Бах шел меж односельчан, вглядываясь в обезображенные гневом лица. В зареве пожара лица эти были почти неотличимы друг от друга: сдвинутые брови, немигающие глаза, раскрытые рты… Мужчины, женщины, старики, молодые – одно лицо на всех. Так же одинаковы сделались и голоса – низкие и хриплые, как воронье карканье.
– Керосину под дверь плеснуть да поджечь – вмиг выскочит!
– Бревном двери вышибить!
Откуда-то возникла худая фигура пастора Генделя – бросилась к церковным дверям с раскинутыми руками, защищая от насилия:
– Богохульствовать не позволю! Оберегайте храм веры, но не разрушайте при этом дом Божий!
В стороне от толпы, прислонясь к колодезному срубу, сидел на земле председатель сельсовета Дитрих. Одежда его была в грязи, подбитый ватой пиджак надорван на плечах. Он беспрестанно вытирал тыльной стороной ладони перепачканные щеки, но чернота не уходила, а только еще больше размазывалась по лицу. Бах подошел, вытянул из колодца полное ведро и поставил рядом с Дитрихом – умыться. Но тот, вместо того чтобы плеснуть на лицо, схватил ведро и опрокинул на себя – словно стоял на дворе не серый ноябрьский день, а знойный июльский. Посидел пару секунд, прикрыв глаза, с выражением облегчения на лице, затем, обильно обтекая водой, кое-как поднялся на ноги и побрел прочь.
Бах догнал его, засеменил рядом, вопросительно мыча, – Дитрих лишь качал головой, повторяя: “Дурень, вот дурень-то…” Бах ухватил его за сочившийся влагой рукав, затеребил нетерпеливо – тот вырвал руку и указал ею куда-то вверх. Бах поднял голову – и от удивления тотчас позабыл о Дитрихе и о его странном поведении: на гнадентальской кирхе не было креста. Островерхая крыша еще стремилась в небо, но шпиль был обломан – глядел неопрятно и сиротливо. Вокруг шпиля обвилась веревка (по ней-то и забрался вандал), конец ее нырял в одно из окон кирхи. Поискав глазами, Бах обнаружил и сбитый крест – поднятый заботливыми руками прихожан и аккуратно прислоненный к церковной ограде.
– Да! – радостно загудела толпа, приветствуя двух парней, волочивших деревянную лестницу. – Наконец-то! Давно пора!

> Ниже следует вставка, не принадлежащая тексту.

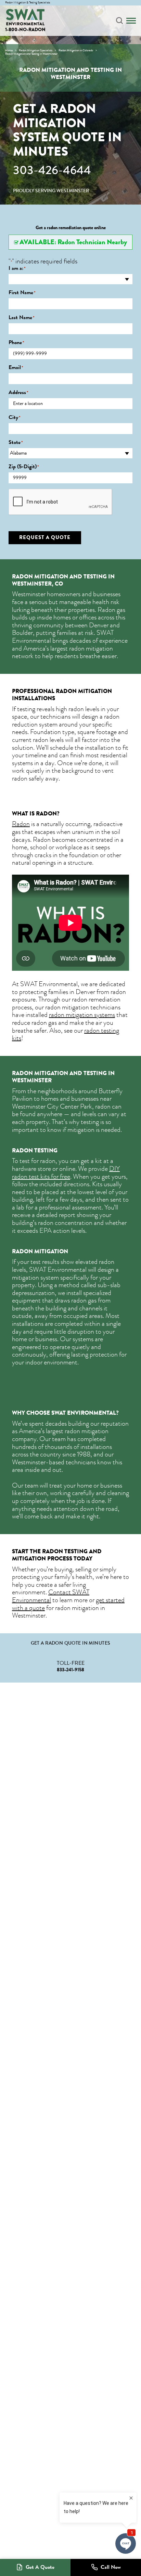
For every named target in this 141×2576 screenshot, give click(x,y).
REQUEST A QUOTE (44, 537)
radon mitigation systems (82, 1015)
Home (9, 50)
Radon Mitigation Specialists (35, 50)
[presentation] (61, 502)
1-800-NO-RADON (25, 29)
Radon (21, 824)
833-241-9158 (70, 1669)
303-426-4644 (52, 170)
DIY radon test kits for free (66, 1172)
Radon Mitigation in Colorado (76, 50)
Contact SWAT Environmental (50, 1596)
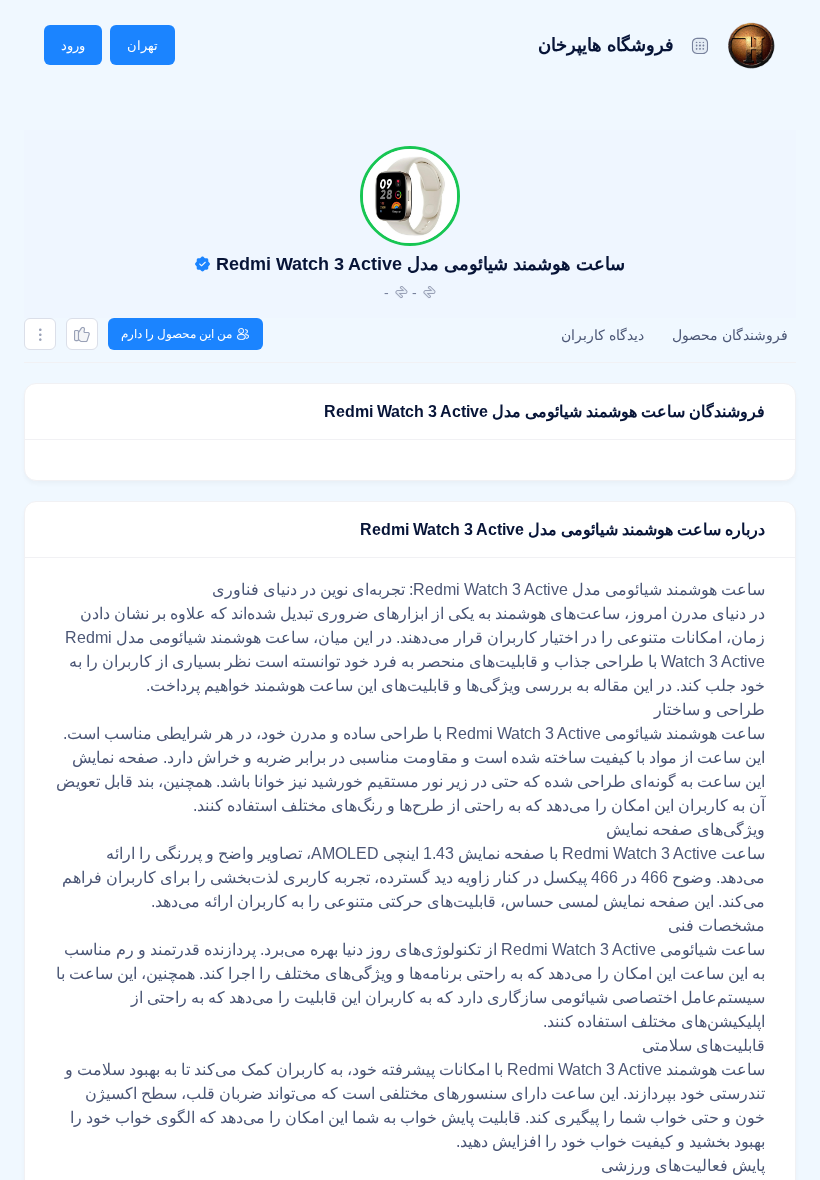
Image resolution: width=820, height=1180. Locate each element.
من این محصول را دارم (176, 334)
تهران (142, 45)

Лестницу приставили к стене, и один из парней тотчас полез вверх – к стрельчатому окну, разбитый витраж которого последние лет десять прикрывала перетяжка с выцветшей надписью “Вперед, заре навстречу!”. Сорванная тряпка упала вниз, парень сунул лохматую голову в оконный проем – в то же мгновение раздался резкий хлопок, парень, странно взмахнув руками, полетел на землю спиной вперед.
– Оружием обзавелся, сволочь! – взвыли голоса. – Этим же оружием и пристрелить его, собаку! А лучше – вилы в живот, чтобы дольше мучился! Или – подвесить за ноги, пусть вороны глаза и печень выклюют!
Стонущего парня понесли прочь, а толпа, оттерев от входа пастора Генделя, забарабанила в церковные двери.
– Открой! Отвечать пришла пора! За хлебозаготовки! За семенные фонды! За налоги! За колхозы! За безбожников и кулаков! Откро-о-ой!
– О-о!.. – гудели горящие карагачи, тянули к небу огненные сучья.
Зажимая уши, но не умея отвести взгляда от освещенного сполохами людского месива, Бах попятился прочь.
– Поймали! – раздалось откуда-то с боковой улицы. – Остальные в степь ушмыгнули, а этот – попался, голубчик! – Несколько мужиков тащили по земле человека, ухватив за волосы; тот вяло дергался, пытаясь освободиться. – Попался, активист!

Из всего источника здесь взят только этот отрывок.